After Maya and her peers have identified revisions, the teacher posts the criteria in different areas of the room. Students move to the area of the room where the criteria they need to work on is posted. The teacher has prepared a brief activity for each criteria. For example, if a student needs to work on organization, students may receive a list of sentences they need to revise to make a paragraph that has a beginning, middle and end. Once they have created the paragraph together, they check their thinking with the teacher’s model paragraph by discussing the similarities and differences between their paragraph and the teacher’s model. Once the students have worked through the group activity, they return to their own work to make revisions in their own writing.

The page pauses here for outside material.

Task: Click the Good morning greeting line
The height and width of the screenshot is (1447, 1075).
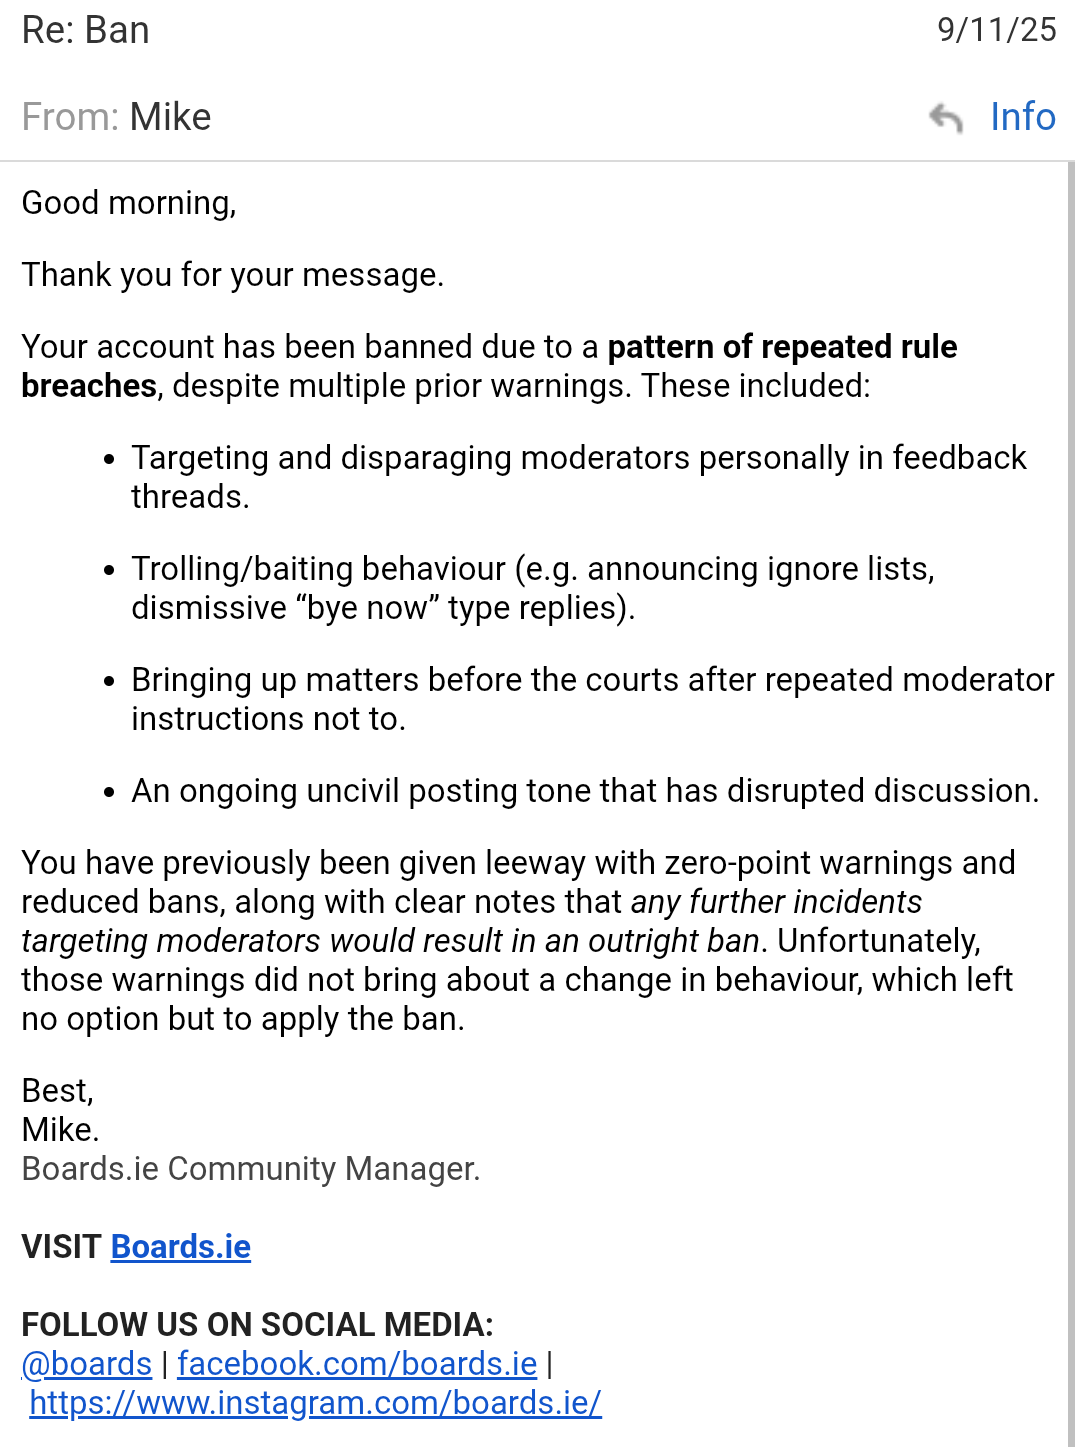Action: click(129, 203)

When we share our thinking and our intentions with students, we begin to draw them in as partners on this learning journey. Then, when we gather their voices and specifically invite their thinking to help shape our assessment and instruction, we take another step in this partnership. Questions that promote this level of partnership look something like: What do you think we’re saying? What do you think we’re learning? Why do you think this learning is important? How would you describe quality writing? What do you find most challenging about this learning? Finally, once we tap student voice, it’s time to use it as a rich source of information that informs our next steps in planning for increased student learning. Moving beyond “super job” to descriptive feedback creates a learning environment that capitalizes on the insights gained from those at the center of our work-our students.

References:

Black, P. and D. Wiliam. 1998. Inside the black box: Raising standards through classroom assessment. Phi Delta Kappan 80, no. 2:1-20.

Wiliam, D. (2007). Keeping learning on track: classroom assessment and the regulation of learning. In F. K. Lester Jr (Ed.), Second handbook of mathematics teaching and learning (pp. 1053-1098). Greenwich, CT: Information Age Publishing.